First, the feature extraction unit 311 according to one embodiment of the invention may function to extract feature data from a captured video of an offline space.

Specifically, the feature extraction unit 311 according to one embodiment of the invention may receive arbitrarily-sized frames constituting the captured video and output feature data in the form of a tensor. Further, the feature extraction unit 311 according to one embodiment of the invention may use an artificial neural network (primarily a deep neural network) based model as a means for extracting the feature data from the captured video. For example, the artificial neural network may be implemented on the basis of a well-known structure such as deep layer aggregation (DLA) or a residual neural network (ResNet).

Next, the information detection unit 312 according to one embodiment of the invention may function to generate detection data on a location and an appearance of an object contained in the captured video from the feature data using an artificial neural network-based detection model.

Here, according to one embodiment of the invention, the detection data on the location of the object may include detection data on an objectness score of a bounding box corresponding to the object (i.e., a score for likelihood that the bounding box corresponds to a real object) and a width, height, center offset, and the like of the bounding box, and may include detection data on a location of a foot of the object.

Further, according to one embodiment of the invention, the detection data on the appearance of the object may include detection data on demographic information (e.g., an age and gender of a visitor) that may be detected from the appearance of the object and usefully employed for marketing. According to one embodiment of the invention, the detection data on the age, gender, and the like of the object may be anonymized.
════════════════
_Objective 1_:
Translate into Spanish the first sentence of the excerpt on detecting objects in captured video: "First, the feature extraction unit 311 according to one embodiment of the invention may function to extract feature data from a captured video of an offline space."
_Objective 2_:
The excerpt on detecting objects in captured video names several properties of the bounding box that the detection data on an object's location may cover. List them.

_Raw data_:
════════════════
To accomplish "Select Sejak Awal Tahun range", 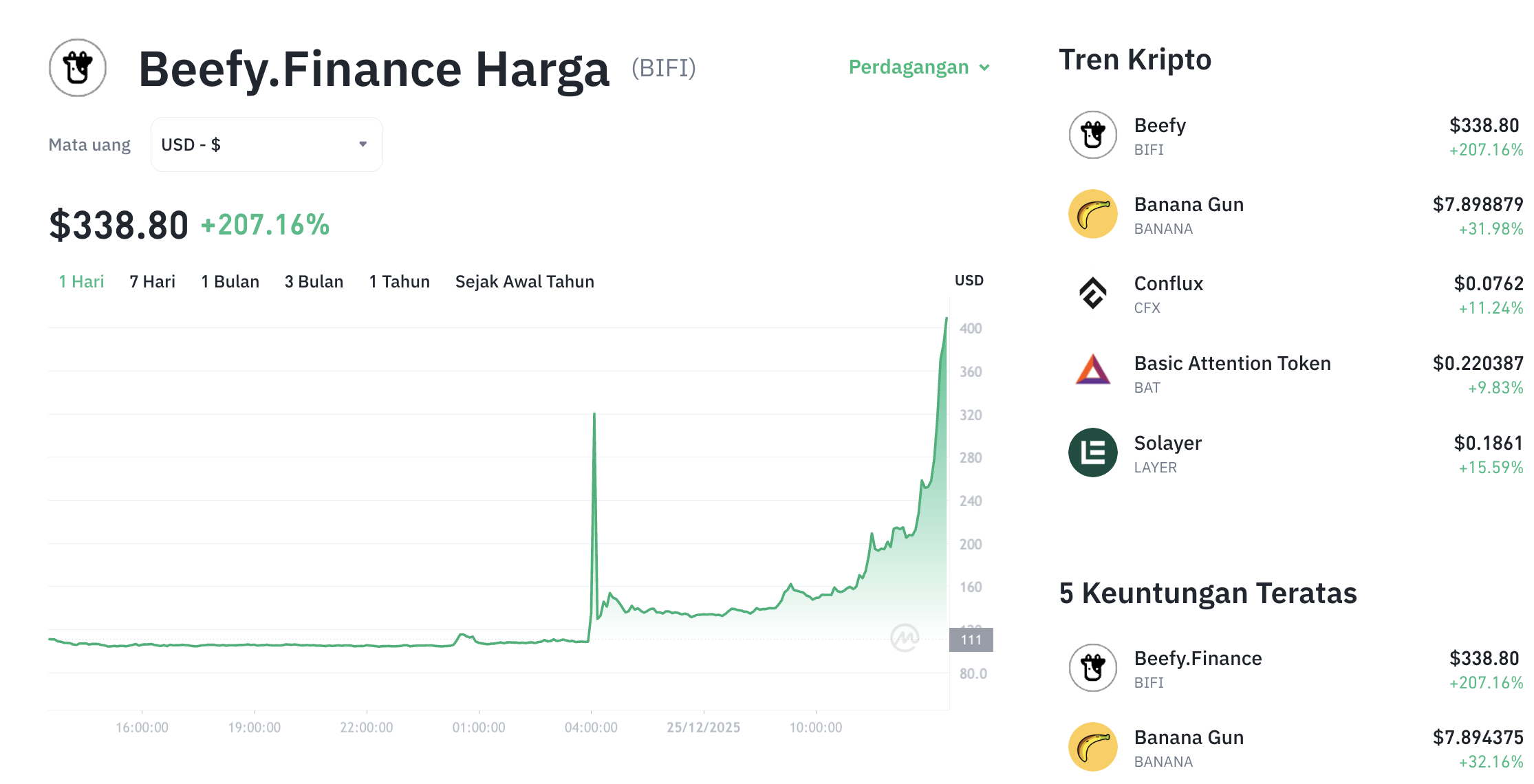I will pos(525,281).
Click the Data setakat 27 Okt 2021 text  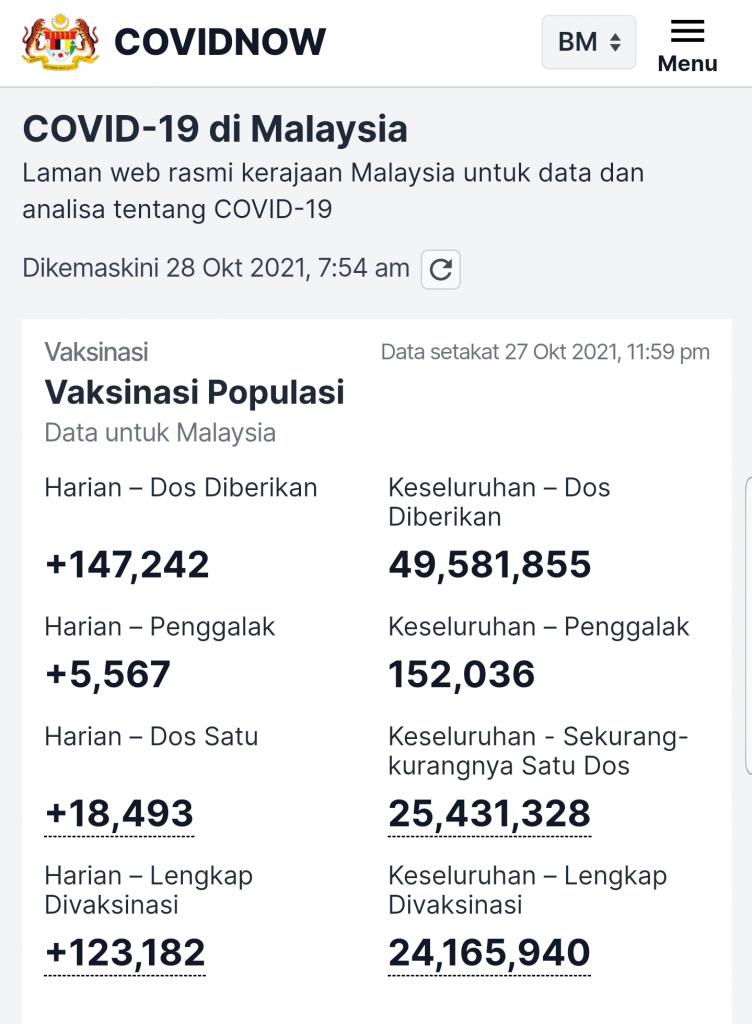point(545,352)
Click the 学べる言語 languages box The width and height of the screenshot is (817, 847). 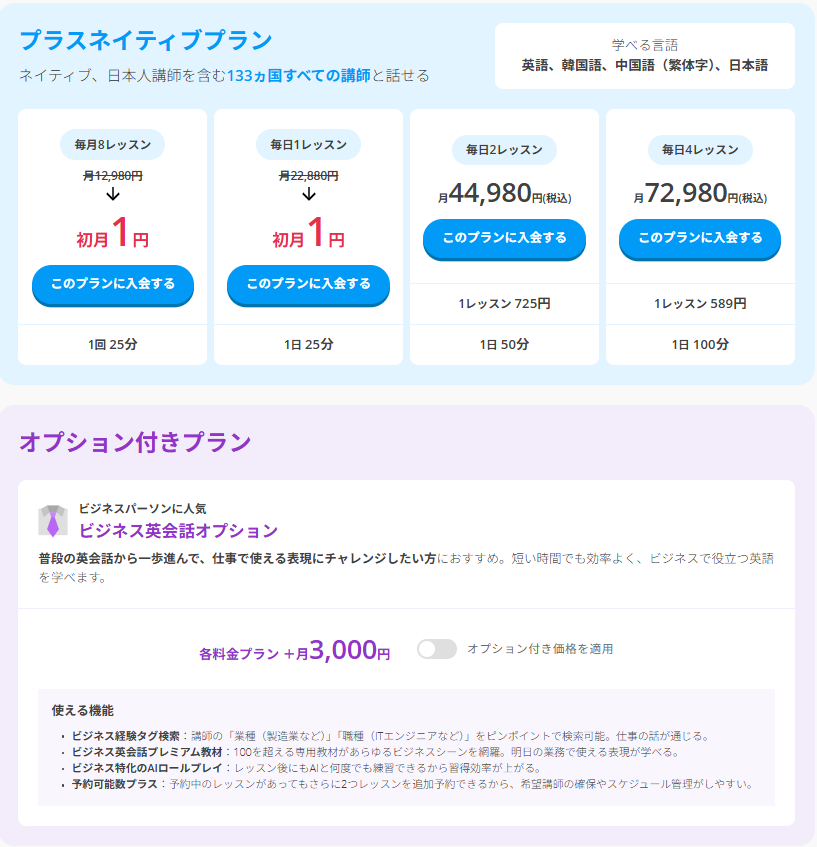click(645, 56)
════════════════
_Worked solution 1_:
En primer lugar, la unidad de extracción de características 311 según una realización de la invención puede funcionar para extraer datos de características de un video capturado de un espacio fuera de línea.

_Worked solution 2_:
- Objectness score
- Width
- Height
- Center offset